Peter Lacey is preparing to give his talk

Peter has written a novel, or rather a set of short stories about people who knew Robert, called "Tales of the Celebrity  Hermit". Robert stayed within the north of England
From the forward of this book:-

Robert Flower (c1160 -1218). or St Robert of Knaresborough as we have come to know him lived 800 years ago. He was brought up in a well to do family in a prosperous and growing region of Europe that was still taking shape after the Norman Conquest of the British Isles. Robert's home town of York and his adopted town of Knaresborough provide the immediate setting for our stories, but the influences and reflections from a larger canvass are never far away... when established in St Robert's Cave, sometime in the 1190s he was becoming something of a celebrity. He was visited and spoken about across Europe...

The river Nidd marked the line between the town of Knaresborough to the north and the Royal Hunting Forest -Knaresborough Forest to the south. This was not necessarily forest - It was land where the King had rights to hunt, and where there were draconian laws against people who broke the rules.

Peter presented a comprehensive picture of the environment and life in those times. Climate graphs to show what the climate was like in those days; He talked about economics - and how the people and economy were suffering as King John had had to borrow money for the wars he had been fighting (and mostly losing) and now had to pay it back (using taxes etc, so that a lot of the silver coins which were being used in the currency were then removed)

He painted a picture of some of the economic and social problems of the time - which have parallels today.

At lunch time I left the lecture room/parish room and went onto the patio outside - and was amazed by the view

The speakers and organisers sit on the patio
The castle beyond
The castle was first built by a Norman baron in c. 1100 on a cliff above the River Nidd.

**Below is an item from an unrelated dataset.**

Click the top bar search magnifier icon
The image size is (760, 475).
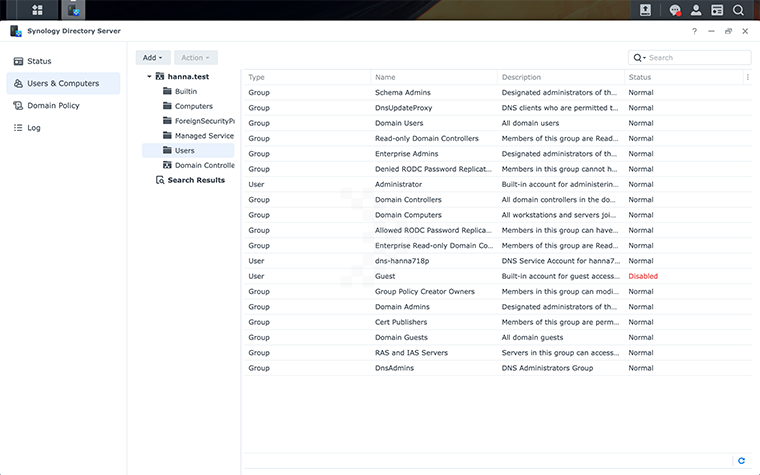coord(738,10)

In the 1170s Hugh de Moreville and his followers took refuge there after assassinating Thomas Becket. In 1205 King John took control of the Castle. It was here in 1210 that the Maundy Money was instituted.


Gives her talk

We set off on the 1 1/2 mile walk to the cave. (Most people drive). We descend lots of steps then walk on the road by the river. Looking back, The Parish Centre is under the left arch. 

I have now just set off on the mile and a half walk to Robert's Cave. I had not realised the gorge was so impressive. The original route of the Nidd is through the gravel beds of what is now Staveley Nature reserve two miles to the north (where I am due to give a grasses workshop next month), but during the last Ice Age, the Ice sheet flowing down the Vale of York blocked up the river, it was diverted, and with all the extra melting water formed this gorge through the magnesian limestone.

There are big trees in the gorge - Sycamore, Ash, Oak and others.

Some trunks have been carved


Eventually the land flattens out. Robert was given some of this land to farm with his small community. 

A while after his death a Priory was set up. Trinitarian Priory of the Holy Trinity and St Robert, founded pre-1252. It was destroyd by the Scots in 1318, and suffered at the Black Death. It was dissolved in 1538. It was destryed at the dissolution of the monasteries, but there are bits of masonary used in buildings along the route, and vuildings named after it.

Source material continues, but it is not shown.